[Extracted information — start]
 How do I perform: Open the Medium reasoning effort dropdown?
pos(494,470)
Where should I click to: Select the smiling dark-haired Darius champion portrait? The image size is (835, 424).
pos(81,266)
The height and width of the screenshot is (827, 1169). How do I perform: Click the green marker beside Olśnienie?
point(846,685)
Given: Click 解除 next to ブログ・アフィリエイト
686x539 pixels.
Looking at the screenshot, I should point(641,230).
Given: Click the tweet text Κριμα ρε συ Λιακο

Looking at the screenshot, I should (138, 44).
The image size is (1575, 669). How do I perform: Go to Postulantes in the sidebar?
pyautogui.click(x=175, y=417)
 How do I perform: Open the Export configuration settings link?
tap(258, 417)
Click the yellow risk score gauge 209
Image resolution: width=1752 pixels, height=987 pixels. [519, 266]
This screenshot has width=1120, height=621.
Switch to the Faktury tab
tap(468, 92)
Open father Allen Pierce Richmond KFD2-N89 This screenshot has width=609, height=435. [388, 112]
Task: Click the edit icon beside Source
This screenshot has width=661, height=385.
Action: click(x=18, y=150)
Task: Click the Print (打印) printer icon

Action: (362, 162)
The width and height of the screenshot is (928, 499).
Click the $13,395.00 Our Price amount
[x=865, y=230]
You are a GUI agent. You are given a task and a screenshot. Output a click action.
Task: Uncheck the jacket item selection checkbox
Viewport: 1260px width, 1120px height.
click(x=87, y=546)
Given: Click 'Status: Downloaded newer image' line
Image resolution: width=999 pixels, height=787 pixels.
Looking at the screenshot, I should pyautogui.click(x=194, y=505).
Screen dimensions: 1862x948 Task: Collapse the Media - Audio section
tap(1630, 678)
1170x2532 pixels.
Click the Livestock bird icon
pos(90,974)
[Extracted information — finish]
_Your instructions:_ Output the whole listing exactly as given.

_The answer:_
 How do I perform: Open the Medium reasoning effort dropdown?
pos(494,470)
Where should I click to: Select the smiling dark-haired Darius champion portrait? The image size is (835, 424).
pos(81,266)
The height and width of the screenshot is (827, 1169). How do I perform: Click the green marker beside Olśnienie?
point(846,685)
Given: Click 解除 next to ブログ・アフィリエイト
686x539 pixels.
Looking at the screenshot, I should point(641,230).
Given: Click the tweet text Κριμα ρε συ Λιακο

Looking at the screenshot, I should (138, 44).
The image size is (1575, 669). How do I perform: Go to Postulantes in the sidebar?
pyautogui.click(x=175, y=417)
 How do I perform: Open the Export configuration settings link?
tap(258, 417)
Click the yellow risk score gauge 209
Image resolution: width=1752 pixels, height=987 pixels. [519, 266]
This screenshot has width=1120, height=621.
Switch to the Faktury tab
tap(468, 92)
Open father Allen Pierce Richmond KFD2-N89 This screenshot has width=609, height=435. [388, 112]
Task: Click the edit icon beside Source
This screenshot has width=661, height=385.
Action: click(x=18, y=150)
Task: Click the Print (打印) printer icon

Action: (362, 162)
The width and height of the screenshot is (928, 499).
Click the $13,395.00 Our Price amount
[x=865, y=230]
You are a GUI agent. You are given a task and a screenshot. Output a click action.
Task: Uncheck the jacket item selection checkbox
Viewport: 1260px width, 1120px height.
click(x=87, y=546)
Given: Click 'Status: Downloaded newer image' line
Image resolution: width=999 pixels, height=787 pixels.
Looking at the screenshot, I should pyautogui.click(x=194, y=505).
Screen dimensions: 1862x948 Task: Collapse the Media - Audio section
tap(1630, 678)
1170x2532 pixels.
Click the Livestock bird icon
pos(90,974)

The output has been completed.